NPR did an article on concealed carriers who have had to defend their lives with their firearms. While a few offered to be interviewed, NPR acknowledged that many refused. Reasons ranged from ongoing civil or criminal litigation to ongoing trauma and stress resulting from the incident.
For many people, the fine line between self-defense and assault is difficult to ascertain. A fight can take place in a matter of seconds. Sometimes, people can’t even clearly recall exactly what happened to start the fight let alone the details in between. Others vividly recall in clear, stunning detail every minute detail.
When it comes to prosecution from the courts for criminal charges, they will look at several factors to determine whether an act was self-defense or classifiable as criminal assault.

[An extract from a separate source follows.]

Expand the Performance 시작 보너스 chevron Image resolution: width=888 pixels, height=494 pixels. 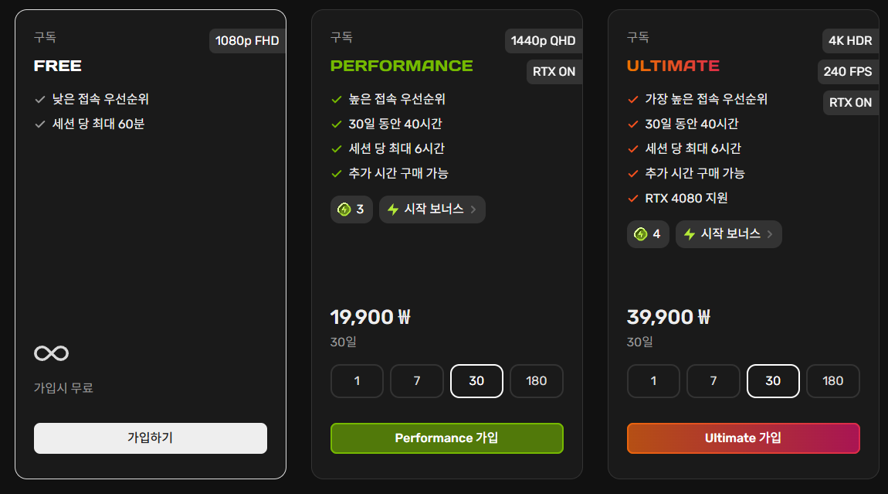(473, 210)
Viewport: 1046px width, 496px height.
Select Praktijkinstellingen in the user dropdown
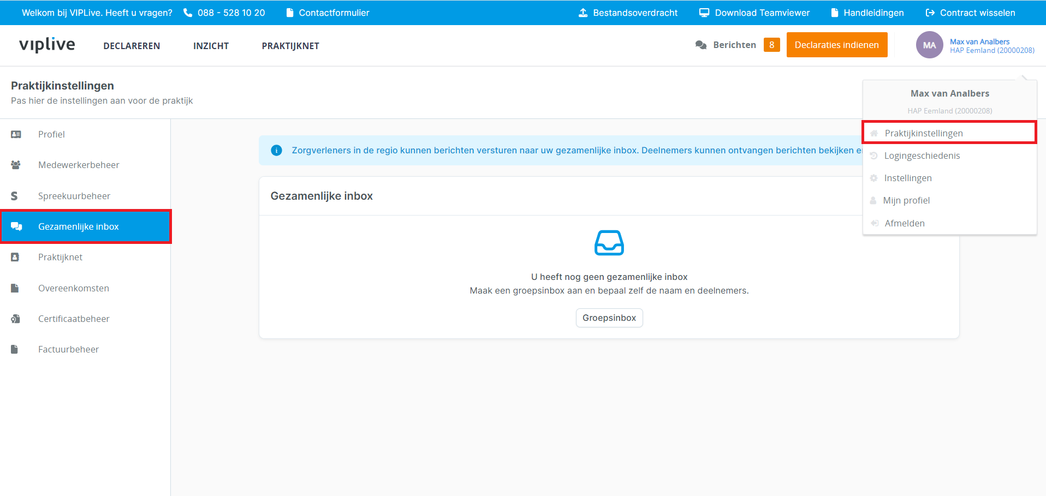click(923, 133)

These factors can include (but are not limited to):
- The local state’s definition of authorization of force
- Conditions that lead up to the fight
- Witness testimony
- Your opponent’s testimony
- The consumption of alcohol or the use of drugs
- Police testimony and reports
- Surveillance video footage
- Medical reports on the treatment of the suspect
Once the county or district prosecutor decides, they may proceed with pressing criminal charges even if no apparent wrongdoing was present. It’s then his job to make the case that you knowingly entered into a fight outside of the state’s guidelines for the authorization of force.

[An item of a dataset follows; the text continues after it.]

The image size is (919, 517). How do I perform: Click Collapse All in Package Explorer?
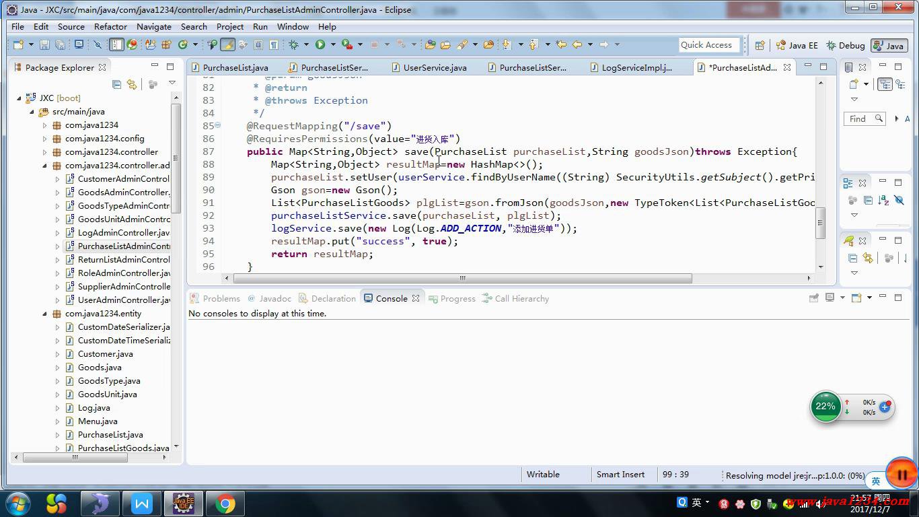pyautogui.click(x=117, y=84)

For instance, if you got into a fight but it wasn’t clear that you had the ability to flee or the other person was not actively engaged in something classifiable as a violent felony or misdemeanor, a prosecutor is going to consider that in developing a potential case heavily.
In states with “Stand Your Ground” laws, so long as you are legally allowed to be someplace, you have no obligation to retreat from an assailant. Not all states have the same definition of “Stand Your Ground,” and this cannot be stressed enough.
Additionally, suppose your recollection of the events leading up to and during the fight differs in any way from witness testimony, surveillance footage, or officer statements. In that case, your case begins to veer more towards assault than self-defense.
That’s the thing about self-defense: it’s a legal determination. What you may consider to be a great reason to fight someone may, in effect, be construed as assault in a legal court of law.
And then there are civil proceedings. Just because you were not charged with a criminal offense, you may open yourself up to civil litigation where the other party will try to get money from you for damages resulting from the fight. You are not legally immune to this, and it’s something plenty of criminals have done to clear success. A civil case does not bear the burden of evidence so much as the judge’s opinion.
So, in conclusion, choose wisely the situation you place yourself in where you may be called upon to act in self-defense. Your life and your property are far too valuable to be decimated in a street fight or a courtroom.